Those were the last words which Pleyel uttered. He left the room, and my new emotions enabled me to witness his departure without any apparent loss of composure. As I sat alone, I ruminated on these incidents. Nothing was more evident than that I had taken an eternal leave of happiness. Life was a worthless thing, separate from that good which had now been wrested from me; yet the sentiment that now possessed me had no tendency to palsy my exertions, and overbear my strength. I noticed that the light was declining, and perceived the propriety of leaving this house. I placed myself again in the chaise, and returned slowly towards the city.
Chapter XV
Before I reached the city it was dusk. It was my purpose to spend the night at Mettingen. I was not solicitous, as long as I was attended by a faithful servant, to be there at an early hour. My exhausted strength required me to take some refreshment. With this view, and in order to pay respect to one whose affection for me was truly maternal, I stopped at Mrs. Baynton's. She was absent from home; but I had scarcely entered the house when one of her domestics presented me a letter. I opened and read as follows:
"To Clara Wieland,
"What shall I say to extenuate the misconduct of last night?
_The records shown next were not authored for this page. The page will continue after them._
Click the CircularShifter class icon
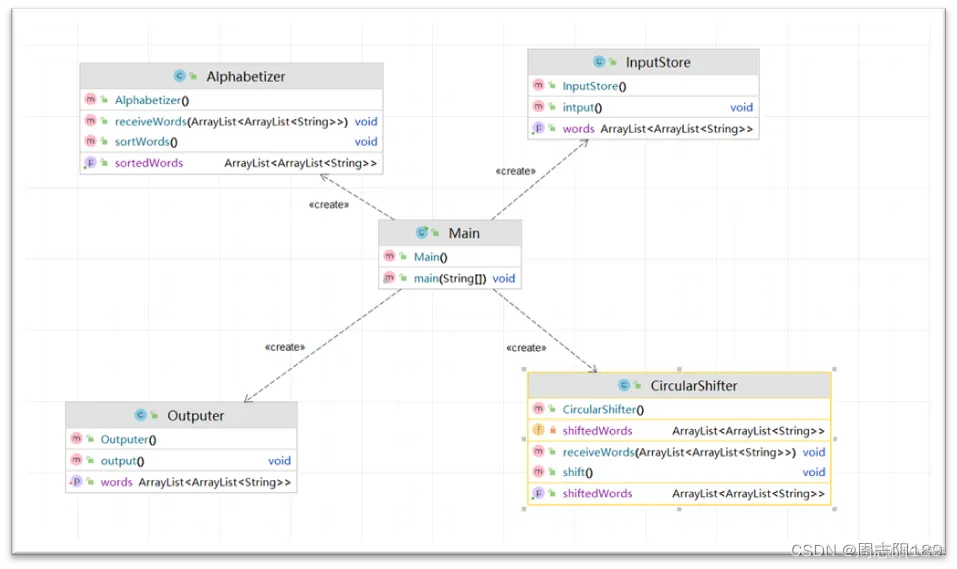click(x=624, y=385)

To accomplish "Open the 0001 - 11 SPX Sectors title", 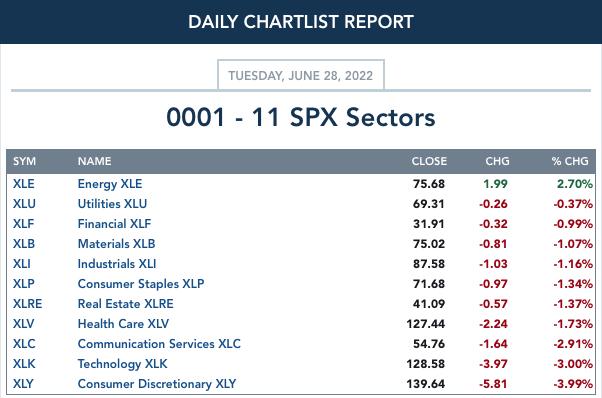I will (301, 117).
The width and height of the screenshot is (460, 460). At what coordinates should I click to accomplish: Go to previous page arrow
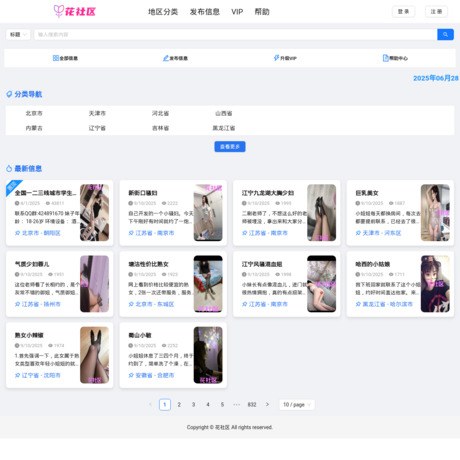click(150, 405)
It is my duty to repair it to the utmost of my power, but the only way in which it can be repaired, you will not, I fear, be prevailed on to adopt. It is by granting me an interview, at your own house, at eleven o'clock this night. I have no means of removing any fears that you may entertain of my designs, but my simple and solemn declarations. These, after what has passed between us, you may deem unworthy of confidence. I cannot help it. My folly and rashness has left me no other resource. I will be at your door by that hour. If you chuse to admit me to a conference, provided that conference has no witnesses, I will disclose to you particulars, the knowledge of which is of the utmost importance to your happiness. Farewell.
"CARWIN."
What a letter was this! A man known to be an assassin and robber; one capable of plotting against my life and my fame; detected lurking in my chamber, and avowing designs the most flagitious and dreadful, now solicits me to grant him a midnight interview! To admit him alone into my presence! Could he make this request with the expectation of my compliance? What had he seen in me, that could justify him in admitting so wild a belief? Yet this request is preferred with the utmost gravity. It is not accompanied by an appearance of uncommon earnestness. Had the misconduct to which he alludes been a slight incivility, and the interview requested to take place in the midst of my friends, there would have been no extravagance in the tenor of this letter; but, as it was, the writer had surely been bereft of his reason.
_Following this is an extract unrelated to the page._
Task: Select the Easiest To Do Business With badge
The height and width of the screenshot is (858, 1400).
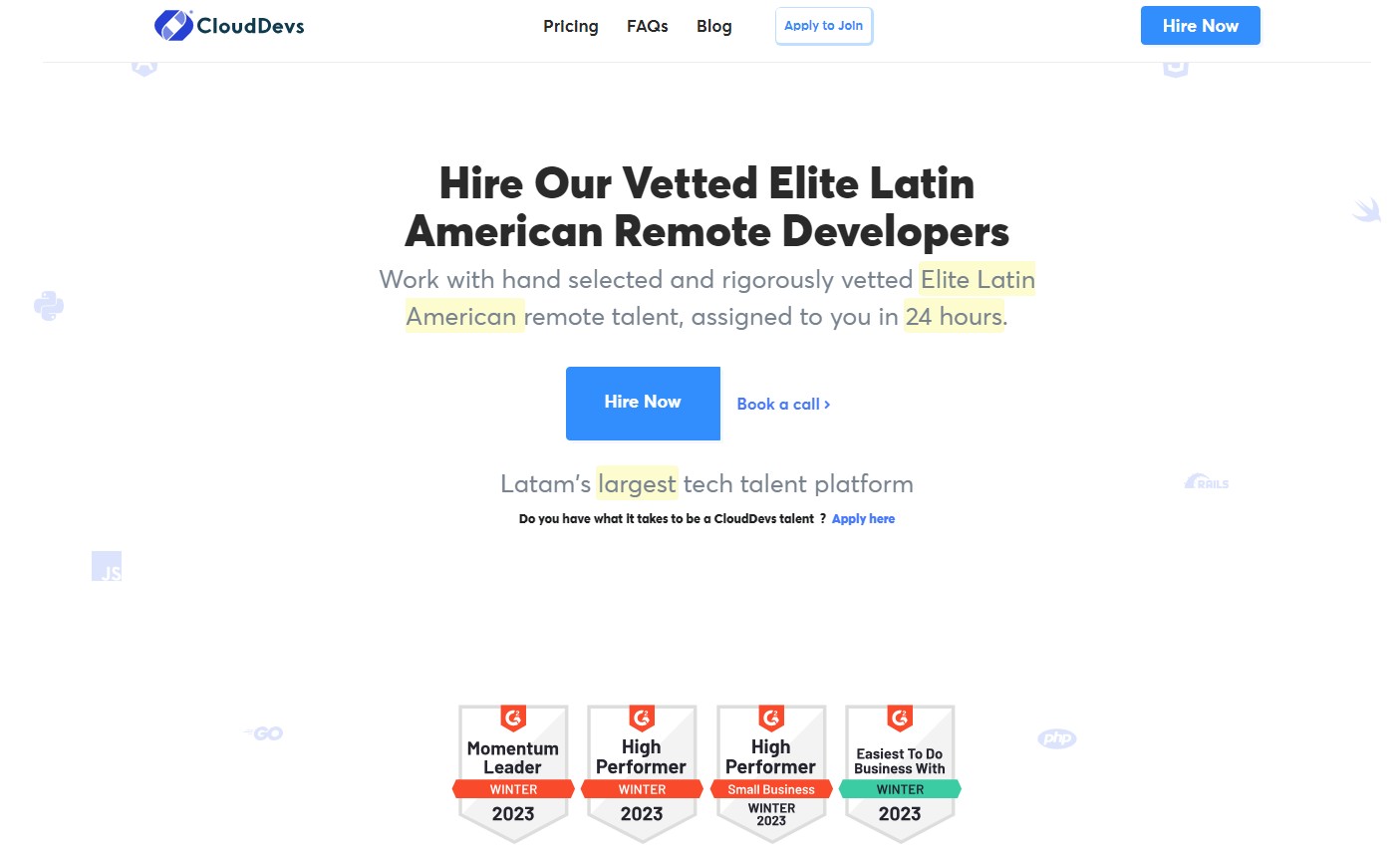Action: (x=900, y=773)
I perused this epistle frequently. The request it contained might be called audacious or stupid, if it had been made by a different person; but from Carwin, who could not be unaware of the effect which it must naturally produce, and of the manner in which it would unavoidably be treated, it was perfectly inexplicable. He must have counted on the success of some plot, in order to extort my assent. None of those motives by which I am usually governed would ever have persuaded me to meet any one of his sex, at the time and place which he had prescribed. Much less would I consent to a meeting with a man, tainted with the most detestable crimes, and by whose arts my own safety had been so imminently endangered, and my happiness irretrievably destroyed. I shuddered at the idea that such a meeting was possible. I felt some reluctance to approach a spot which he still visited and haunted.
Such were the ideas which first suggested themselves on the perusal of the letter. Meanwhile, I resumed my journey. My thoughts still dwelt upon the same topic. Gradually from ruminating on this epistle, I reverted to my interview with Pleyel. I recalled the particulars of the dialogue to which he had been an auditor. My heart sunk anew on viewing the inextricable complexity of this deception, and the inauspicious concurrence of events, which tended to confirm him in his error. When he approached my chamber door, my terror kept me mute. He put his ear, perhaps, to the crevice, but it caught the sound of nothing human. Had I called, or made any token that denoted some one to be within, words would have ensued; and as omnipresence was impossible, this discovery, and the artless narrative of what had just passed, would have saved me from his murderous invectives. He went into his chamber, and after some interval, I stole across the entry and down the stairs, with inaudible steps. Having secured the outer doors, I returned with less circumspection. He heard me not when I descended; but my returning steps were easily distinguished. Now he thought was the guilty interview at an end. In what other way was it possible for him to construe these signals?